L’institution s’appuie sur un cadre opérationnel introduit en 2023, le « Domestic Gold Purchase Programme », qui permet l’acquisition directe de métal auprès des producteurs et négociants autorisés sur le territoire.
Un mécanisme qui capte une part des flux miniers
Depuis octobre 2024, une obligation réglementaire impose aux acteurs du secteur aurifère de réserver au moins 20 % de la production destinée à l’exportation pour la vente à la banque centrale. Cette disposition transforme une fraction significative du flux d’exportations de métal en réserves officielles plutôt qu’en recettes de devises immédiatement mobilisables sur les marchés internationaux.
Le choix de l’or comme actif de réserve vise à ancrer une partie de la politique monétaire dans une ressource domestique, avec un circuit d’approvisionnement organisé localement. Ce type d’instrument réduit la dépendance aux guichets extérieurs, tout en stabilisant l’accès à un actif prisé par les autorités monétaires à l’échelle mondiale.
Effets visibles sur les réserves et l’écosystème financier
Le pays dispose d’environ 6 milliards de dollars de réserves de change, équivalents à 4,3 mois d’importations. Dans le même mouvement, plus de 4 000 comptes bancaires supplémentaires ont été ouverts, attestant d’une dynamique financière périphérique au dispositif d’achat domestique d’or.

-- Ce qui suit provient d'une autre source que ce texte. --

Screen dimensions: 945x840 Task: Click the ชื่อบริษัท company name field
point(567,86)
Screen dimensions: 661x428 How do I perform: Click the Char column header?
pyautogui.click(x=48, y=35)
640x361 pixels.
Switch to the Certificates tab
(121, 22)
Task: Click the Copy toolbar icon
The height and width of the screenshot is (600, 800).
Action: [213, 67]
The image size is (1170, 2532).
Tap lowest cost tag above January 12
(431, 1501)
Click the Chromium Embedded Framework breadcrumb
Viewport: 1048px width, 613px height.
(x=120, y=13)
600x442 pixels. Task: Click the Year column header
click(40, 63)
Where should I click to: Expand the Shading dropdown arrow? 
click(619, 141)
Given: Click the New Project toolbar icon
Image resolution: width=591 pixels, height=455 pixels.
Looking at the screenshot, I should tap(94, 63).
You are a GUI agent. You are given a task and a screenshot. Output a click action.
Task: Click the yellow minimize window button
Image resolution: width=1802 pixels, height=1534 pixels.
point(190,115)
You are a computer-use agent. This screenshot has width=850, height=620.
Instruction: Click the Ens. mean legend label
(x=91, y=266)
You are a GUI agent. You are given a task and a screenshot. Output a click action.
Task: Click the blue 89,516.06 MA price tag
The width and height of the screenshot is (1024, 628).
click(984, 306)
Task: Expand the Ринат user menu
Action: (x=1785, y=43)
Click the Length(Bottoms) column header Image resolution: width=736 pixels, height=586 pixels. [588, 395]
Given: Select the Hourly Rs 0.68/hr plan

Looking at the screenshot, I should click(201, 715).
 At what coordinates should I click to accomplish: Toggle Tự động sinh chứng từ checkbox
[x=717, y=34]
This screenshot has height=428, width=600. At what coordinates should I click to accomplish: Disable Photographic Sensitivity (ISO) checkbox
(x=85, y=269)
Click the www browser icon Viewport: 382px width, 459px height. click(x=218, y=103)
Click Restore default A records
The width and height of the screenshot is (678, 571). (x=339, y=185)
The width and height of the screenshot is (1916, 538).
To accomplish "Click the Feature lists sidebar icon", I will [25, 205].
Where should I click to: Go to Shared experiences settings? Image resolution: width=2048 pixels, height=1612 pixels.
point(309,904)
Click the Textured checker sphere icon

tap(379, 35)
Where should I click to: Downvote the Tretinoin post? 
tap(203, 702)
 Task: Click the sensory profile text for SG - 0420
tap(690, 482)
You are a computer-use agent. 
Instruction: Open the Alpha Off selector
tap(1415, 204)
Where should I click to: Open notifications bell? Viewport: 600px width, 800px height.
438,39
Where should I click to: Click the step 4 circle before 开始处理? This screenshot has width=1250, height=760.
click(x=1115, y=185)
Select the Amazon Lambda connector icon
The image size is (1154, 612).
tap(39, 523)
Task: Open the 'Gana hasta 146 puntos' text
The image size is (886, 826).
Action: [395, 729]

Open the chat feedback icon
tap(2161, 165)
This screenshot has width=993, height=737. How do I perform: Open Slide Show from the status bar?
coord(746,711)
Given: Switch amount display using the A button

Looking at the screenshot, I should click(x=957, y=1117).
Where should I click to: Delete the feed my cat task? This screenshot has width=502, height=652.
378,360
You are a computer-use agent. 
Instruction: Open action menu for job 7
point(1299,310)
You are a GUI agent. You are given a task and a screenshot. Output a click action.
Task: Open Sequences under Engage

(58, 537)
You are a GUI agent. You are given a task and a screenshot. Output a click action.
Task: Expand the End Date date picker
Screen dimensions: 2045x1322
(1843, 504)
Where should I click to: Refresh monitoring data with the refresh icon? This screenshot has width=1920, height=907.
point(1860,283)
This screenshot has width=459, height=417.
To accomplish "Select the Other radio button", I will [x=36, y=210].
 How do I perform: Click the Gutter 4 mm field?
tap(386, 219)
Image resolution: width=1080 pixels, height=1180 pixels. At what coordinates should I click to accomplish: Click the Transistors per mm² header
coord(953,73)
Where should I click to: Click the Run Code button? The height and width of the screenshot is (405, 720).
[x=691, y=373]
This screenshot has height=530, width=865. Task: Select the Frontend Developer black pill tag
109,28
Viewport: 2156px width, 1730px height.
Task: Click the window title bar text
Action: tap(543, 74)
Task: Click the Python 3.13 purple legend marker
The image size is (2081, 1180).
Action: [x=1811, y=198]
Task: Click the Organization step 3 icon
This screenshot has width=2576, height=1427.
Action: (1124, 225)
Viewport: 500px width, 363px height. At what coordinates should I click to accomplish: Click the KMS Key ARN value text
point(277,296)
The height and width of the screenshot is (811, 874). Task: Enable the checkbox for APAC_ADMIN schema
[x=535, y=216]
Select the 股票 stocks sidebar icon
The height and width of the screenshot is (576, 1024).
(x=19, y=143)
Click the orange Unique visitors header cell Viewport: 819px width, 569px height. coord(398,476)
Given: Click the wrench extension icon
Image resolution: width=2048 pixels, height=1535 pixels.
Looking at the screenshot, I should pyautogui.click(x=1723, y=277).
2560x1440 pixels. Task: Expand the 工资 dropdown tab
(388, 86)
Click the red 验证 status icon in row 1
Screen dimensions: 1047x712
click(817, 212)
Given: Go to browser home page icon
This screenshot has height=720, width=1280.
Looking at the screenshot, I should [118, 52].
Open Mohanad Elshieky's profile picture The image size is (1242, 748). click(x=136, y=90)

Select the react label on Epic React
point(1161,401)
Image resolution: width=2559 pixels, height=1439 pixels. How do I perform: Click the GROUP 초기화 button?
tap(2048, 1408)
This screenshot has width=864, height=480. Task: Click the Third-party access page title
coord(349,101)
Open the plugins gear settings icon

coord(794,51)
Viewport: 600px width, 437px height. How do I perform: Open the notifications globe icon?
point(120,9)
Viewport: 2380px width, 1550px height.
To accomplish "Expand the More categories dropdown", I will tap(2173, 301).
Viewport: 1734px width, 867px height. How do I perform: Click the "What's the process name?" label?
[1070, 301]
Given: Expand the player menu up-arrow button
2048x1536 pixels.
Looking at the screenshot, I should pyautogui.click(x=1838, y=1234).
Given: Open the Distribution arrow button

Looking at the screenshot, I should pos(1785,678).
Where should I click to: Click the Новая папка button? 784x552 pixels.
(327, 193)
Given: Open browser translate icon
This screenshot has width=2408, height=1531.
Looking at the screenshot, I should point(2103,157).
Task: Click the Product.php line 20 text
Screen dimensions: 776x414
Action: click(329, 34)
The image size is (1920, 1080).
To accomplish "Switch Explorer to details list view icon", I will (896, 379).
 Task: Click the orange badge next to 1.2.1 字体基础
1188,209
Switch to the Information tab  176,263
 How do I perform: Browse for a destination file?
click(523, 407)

La séquence tanzanienne reflète une tendance plus large de diversification par les banques centrales, qui réallouent une part de leurs réserves vers le métal jaune. Dans ce contexte, l’adossement à une filière locale, sécurisé par une contrainte de livraison minimale, distingue l’approche du pays par sa rapidité d’exécution.
Points de vigilance et arbitrages
L’accumulation rapide d’or présente des arbitrages connus des professionnels: allocation d’actifs entre or et devises, gestion de la liquidité en période de tension, et exposition aux variations de prix du métal. En mobilisant un quota fixe de production, l’autorité monétaire internalise une partie des risques et des bénéfices de marché au sein du bilan national, avec un impact sur la répartition des revenus entre exportations classiques et actifs de réserve.
Pour les établissements financiers et assureurs exposés à l’économie tanzanienne, le signal est double: renforcement de la base de réserves et approfondissement de l’infrastructure de marché liée à l’or. La présence d’un acheteur souverain structurel peut soutenir la formalisation des flux et la bancarisation des acteurs intermédiaires, comme le suggère la progression des ouvertures de comptes.
Chiffrages clés de la politique aurifère
| Indicateur | Valeur |
|---|---|
| Or accumulé (18 mois) | ~28 tonnes |
| Valorisation estimée | 3,68 Mds $ |
| Obligation de cession domestique | ≥ 20 % de la production exportée |
| Réserves de change | ~6 Mds $ (4,3 mois d’importations) |
| Nouveaux comptes bancaires | > 4 000 |
Un mouvement qui dépasse les frontières
La démarche tanzanienne rejoint celle d’autres autorités monétaires qui, ces dernières années, ont accru la part d’or dans leurs portefeuilles. L’objectif est le même: diversifier les réserves et limiter la concentration des risques en devises. La vitesse d’exécution observée en Tanzanie, couplée à une obligation domestique de livraison, en fait toutefois un cas particulièrement instructif pour les banques centrales et les superviseurs qui suivent l’articulation entre ressources minières, marchés de capitaux et stabilité financière.
- Achat accéléré de 28 tonnes sur 18 mois, via un programme domestique lancé en 2023.
- Quota réglementaire de 20 % de la production destinée à l’exportation alloué à la banque centrale depuis octobre 2024.
- Réserves de change évaluées à ~6 Mds $, soit 4,3 mois d’importations, et plus de 4 000 nouveaux comptes ouverts.